Atheism of the kind we see nowadays, I doubt it has staying power. Neither does agnosticism and agnosticism is a larger faith holding than atheism. And not all atheists are ...... well, not like your typical Salon-Alternet atheist.
The more I live with religion, the more I find the wisdom in it. Not wisdom of "sage advice" or "knowledge attained over the years," but true wisdom. There is little in the Mosaic law or the teaching of Jesus and Paul that is really about "'thou shalt not," so much as about "you should." But it isn't even "you should:" it's deeper than that, it's what life is about, for, and worth, and what makes it worthwhile. Living is better than not living, but living well is not a skill or an art or even artifice. It is deep connection, and that connection is understood or attained or known (I think I prefer "known") spiritually. Which can be intellectual and can be emotional and can be social, but it's all of the above and a little of none at the same time.
ReplyDeleteAtheism offers just a negation of what is for the sake of...what? Infantile contrariness? A childish "You can't make me!"? It's a faith in holding to anti-faith. Remove that and "South Park" got it right: you're left with squabbling factions of atheists, battling over who is the "right" atheist.

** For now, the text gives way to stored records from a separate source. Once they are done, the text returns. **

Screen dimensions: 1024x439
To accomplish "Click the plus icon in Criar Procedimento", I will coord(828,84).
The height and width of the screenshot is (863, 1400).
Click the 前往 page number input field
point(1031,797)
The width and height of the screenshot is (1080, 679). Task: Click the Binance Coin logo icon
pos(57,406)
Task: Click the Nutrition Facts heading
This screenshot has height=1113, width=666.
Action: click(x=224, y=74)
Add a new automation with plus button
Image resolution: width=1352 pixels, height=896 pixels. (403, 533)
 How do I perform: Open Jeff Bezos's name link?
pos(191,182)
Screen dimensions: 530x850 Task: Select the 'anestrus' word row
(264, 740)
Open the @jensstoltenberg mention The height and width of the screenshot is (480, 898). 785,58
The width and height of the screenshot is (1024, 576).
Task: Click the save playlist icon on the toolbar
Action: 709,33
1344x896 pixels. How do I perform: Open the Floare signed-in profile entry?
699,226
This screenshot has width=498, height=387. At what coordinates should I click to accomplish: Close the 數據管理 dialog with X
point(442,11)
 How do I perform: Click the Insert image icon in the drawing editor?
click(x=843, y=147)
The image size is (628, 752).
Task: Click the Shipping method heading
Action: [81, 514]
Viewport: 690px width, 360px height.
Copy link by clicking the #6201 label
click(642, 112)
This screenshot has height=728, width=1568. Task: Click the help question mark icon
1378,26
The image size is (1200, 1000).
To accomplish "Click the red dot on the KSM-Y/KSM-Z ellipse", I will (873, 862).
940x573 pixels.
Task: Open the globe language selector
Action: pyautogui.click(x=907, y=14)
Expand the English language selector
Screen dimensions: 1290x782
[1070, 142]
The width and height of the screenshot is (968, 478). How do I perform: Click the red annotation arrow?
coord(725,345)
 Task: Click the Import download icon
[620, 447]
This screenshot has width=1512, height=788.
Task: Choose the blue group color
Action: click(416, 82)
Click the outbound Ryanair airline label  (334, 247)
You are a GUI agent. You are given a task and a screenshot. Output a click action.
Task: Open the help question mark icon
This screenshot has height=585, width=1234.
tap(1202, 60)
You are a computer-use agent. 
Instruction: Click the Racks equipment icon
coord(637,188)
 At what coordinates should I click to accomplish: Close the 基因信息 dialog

And remove it you can't. Human history is not a story of "progress" toward present-day "perfection." To even engage that narrative is to traffic in fairy-tales without even the anthropologists or folklorists understanding of that term. I agree with you: what we are seeing now in atheism is simply the petulance of unruly children. Religion doesn't teach us how to avoid, say, suffering, or to stop"fearing" death; what it teaches is how to cope with suffering, and how to accept the reality of death.
Because I can tell you right now if you put Derrida's question to Dawkins or Harris or any "atheist" at Salon or Alternet: "My death; is it possible?," they wouldn't even begin to understand it.
And they say I'm the one (the religious one) who is afraid of death!